We also added these additional PLAIN_TEXT_FILE_EXTENSIONS:

    ".rst",
    ".org",

and additional VALID_FILE_EXTENSIONS:

    ".bmp",
    ".doc",
    ".heic",
    ".jpeg",
    ".png",
    ".msg",
    ".odt",
    ".p7s",
    ".ppt",
    ".rtf",
    ".tiff",
    ".xls",

Updated the Google drive connector at danswer/backend/danswer/connectors/google_drive/connector.py to use our new read_any_file function by changing the extract_text function. Note that this currently works for Unstructured's supported file types, but not Google Drive sheets/slides/docs – we will share an update shortly with those.
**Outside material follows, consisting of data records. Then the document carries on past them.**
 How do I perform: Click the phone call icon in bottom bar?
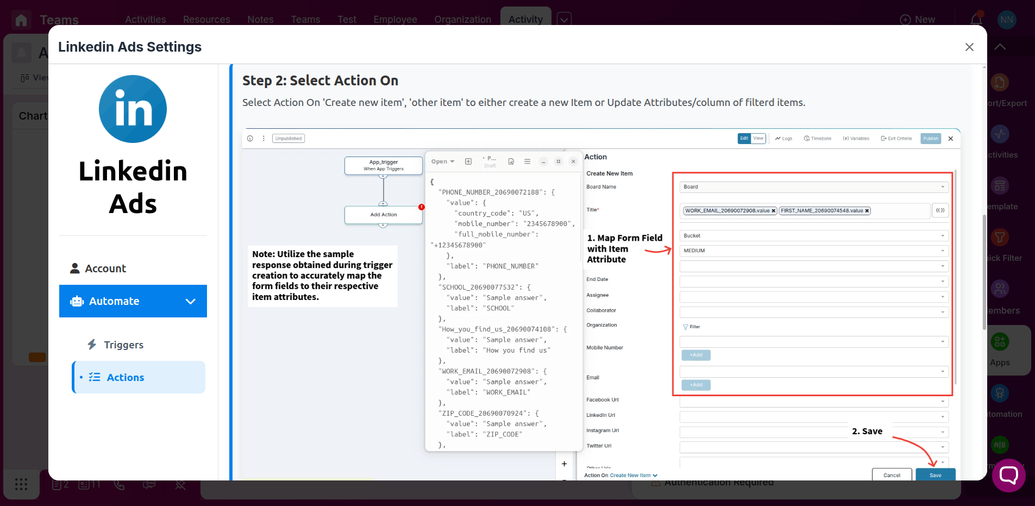click(120, 485)
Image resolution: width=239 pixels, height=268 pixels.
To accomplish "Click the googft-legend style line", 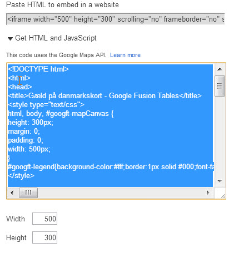I will tap(111, 166).
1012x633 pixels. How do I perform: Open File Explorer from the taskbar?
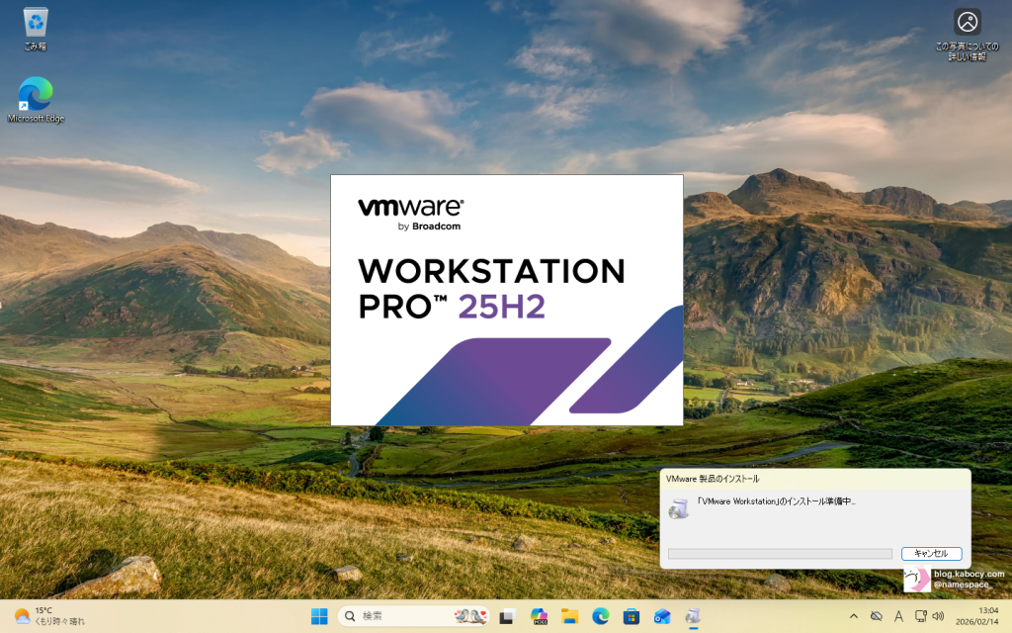tap(569, 616)
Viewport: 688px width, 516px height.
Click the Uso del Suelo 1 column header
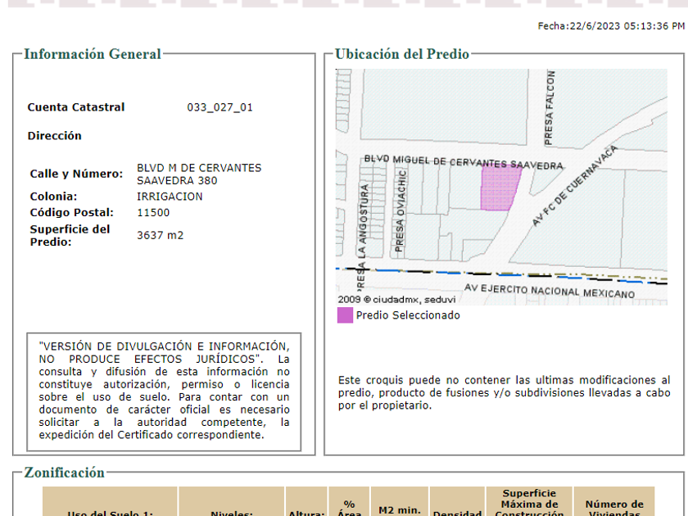pyautogui.click(x=110, y=511)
from danswer.file_processing.extract_file_text import read_any_file

def extract_text(file: dict[str, str], service: discovery.Resource) -> str:
    mime_type = file["mimeType"]

    if mime_type not in set(item.value for item in GDriveMimeType):
        return UNSUPPORTED_FILE_TYPE_CONTENT

    if mime_type == GDriveMimeType.DOC.value:
        response = service.files().export(fileId=file["id"], mimeType="text/plain").execute()
    elif mime_type == GDriveMimeType.SPREADSHEET.value:
        response = service.files().export(fileId=file["id"], mimeType="text/csv").execute()
    elif mime_type == GDriveMimeType.PPT.value:
        response = service.files().export(fileId=file["id"], mimeType="text/plain").execute()
    else:
        response = service.files().get_media(fileId=file["id"]).execute()

    return read_any_file(file=io.BytesIO(response), file_name=file['name'])
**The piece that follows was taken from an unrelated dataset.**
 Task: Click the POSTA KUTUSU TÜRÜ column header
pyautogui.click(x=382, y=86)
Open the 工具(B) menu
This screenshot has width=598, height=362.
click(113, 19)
Update backend/requirements/default.txt as per the linked .txt – this took a bit of trial and error, and changing the required versions for some of Danswer’s requirements, but this is a stable configuration that builds.
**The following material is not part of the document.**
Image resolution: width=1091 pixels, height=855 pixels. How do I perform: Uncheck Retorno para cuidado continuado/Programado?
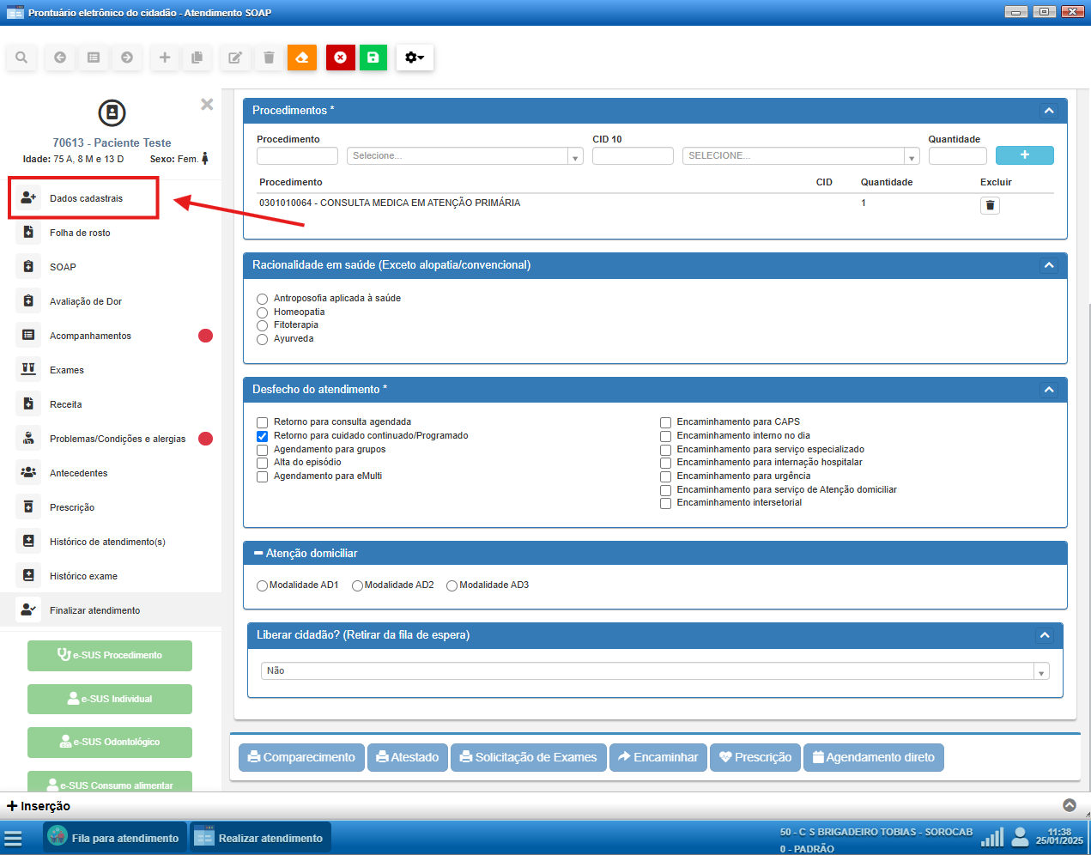[x=263, y=436]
Update Dockerfile with additional dependencies for the Unstructured library:

# Add Unstructured dependencies
RUN apt-get update && apt-get install -y \
    libgl1-mesa-glx \
    libglib2.0-0 \
    && rm -rf /var/lib/apt/lists/*

Add to deployment/docker_compose/docker-compose.dev.yml:

 - UNSTRUCTURED_API_KEY=${UNSTRUCTURED_API_KEY:-}

As a background variable, and save the actual value of your Unstructured API key in a .env file in that same directory!

These are the main changes we made to integrate Unstructured! This is how little code it took to enable Unstructured in a production-ready chat application – feel free to copy this code to try it out yourself, and reach out at our community Slack if you have any questions.

How to run

To run this, we used the local Docker deployment setup from Danswer’s quickstart, with our fork:

Clone the our fork of the Danswer repo:

git clone https://github.com/unstructured-io/danswer.git

Navigate to danswer/deployment/docker_compose

cd danswer/deployment/docker_compose

Bring up your docker engine and to build the containers from source and start Danswer, run:

docker compose -f docker-compose.dev.yml -p danswer-stack up -d --build --force-recreate

Danswer with the Unstructured parser for Google Drive will now be running on http://localhost:3000

Results

Here are a few comparisons, before and after, using the lines from the first episode of the office as a stand in for a call transcript:

Before Unstructured integration:

Danswer does not have inbuilt support to process this file as a .xlsx or .csv directly from Drive, the file would need to be uploaded directly in to the chat

After Unstructured integration:

Conclusion

This is just a quick step to get started using the Unstructured API with Danswer, we are looking forward to further collaboration with the Danswer team for a deeper integration. This lightweight integration is missing Ingest pipelining for faster speed, metadata extraction (since that is handled elsewhere), and processing from additional sources besides Google Drive. But now you can process 13 additional file types in Danswer! Let us know if you’re interested in seeing more!